RCN general secretary Pat Cullen did not comment on his claim that the average salary was £35,000 but said: “To criticise anybody using a food bank is disgusting, heartless and dangerously out of touch. I have toured the length and breadth of this country and met nursing staff from every corner of the nation – and their fear and fright about not being able to meet their bills is palpable.

“Sky-high inflation means some nursing staff are living on a financial knife edge and even their own employer, NHS trusts across the country, are being forced to open food banks to feed their staff. This is not their fault – every nurse out there spends their professional and personal lives looking at how they can make savings, how they can treat more patients with less staff, how they can make their ever-decreasing budget stretch further.
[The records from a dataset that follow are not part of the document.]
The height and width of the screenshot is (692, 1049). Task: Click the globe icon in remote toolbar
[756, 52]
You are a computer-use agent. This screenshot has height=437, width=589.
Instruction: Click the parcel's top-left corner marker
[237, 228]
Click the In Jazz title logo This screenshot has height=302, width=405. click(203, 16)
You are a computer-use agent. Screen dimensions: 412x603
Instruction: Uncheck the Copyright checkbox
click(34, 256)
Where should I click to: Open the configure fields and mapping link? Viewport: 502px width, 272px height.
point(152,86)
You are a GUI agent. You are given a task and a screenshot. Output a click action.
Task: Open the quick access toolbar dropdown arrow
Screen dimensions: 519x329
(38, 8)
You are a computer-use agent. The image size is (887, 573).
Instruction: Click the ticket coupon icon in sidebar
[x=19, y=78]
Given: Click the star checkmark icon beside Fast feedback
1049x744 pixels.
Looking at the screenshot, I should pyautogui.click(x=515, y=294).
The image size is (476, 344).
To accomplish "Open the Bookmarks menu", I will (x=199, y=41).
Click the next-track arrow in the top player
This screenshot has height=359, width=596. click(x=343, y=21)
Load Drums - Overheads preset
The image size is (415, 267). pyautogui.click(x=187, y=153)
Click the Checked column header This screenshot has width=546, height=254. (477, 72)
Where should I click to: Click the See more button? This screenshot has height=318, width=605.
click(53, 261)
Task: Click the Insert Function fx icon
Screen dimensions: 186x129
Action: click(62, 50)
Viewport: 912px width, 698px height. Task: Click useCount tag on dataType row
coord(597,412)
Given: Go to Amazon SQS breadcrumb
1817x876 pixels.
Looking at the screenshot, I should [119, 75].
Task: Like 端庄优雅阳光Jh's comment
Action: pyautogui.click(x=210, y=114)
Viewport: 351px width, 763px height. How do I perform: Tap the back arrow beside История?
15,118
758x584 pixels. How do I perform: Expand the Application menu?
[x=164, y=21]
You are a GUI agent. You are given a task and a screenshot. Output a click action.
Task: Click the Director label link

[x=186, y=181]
“When nurses are having to pay hundreds of pounds a month just to get to work, can’t afford to put food on the table and are forced to cut back on shifts because they can’t afford ever-increasing childcare costs, something is seriously wrong.”

After his comments were widely shared, Mr Clarke said: “I am very clear that we all owe nurses a great debt of admiration for the vital work they deliver on our behalf. However, it is vital that we recognise that a 19% pay increase is simply not realistic.

“It would not be fair to the taxpaying public and it would worsen and prolong the inflation challenge.”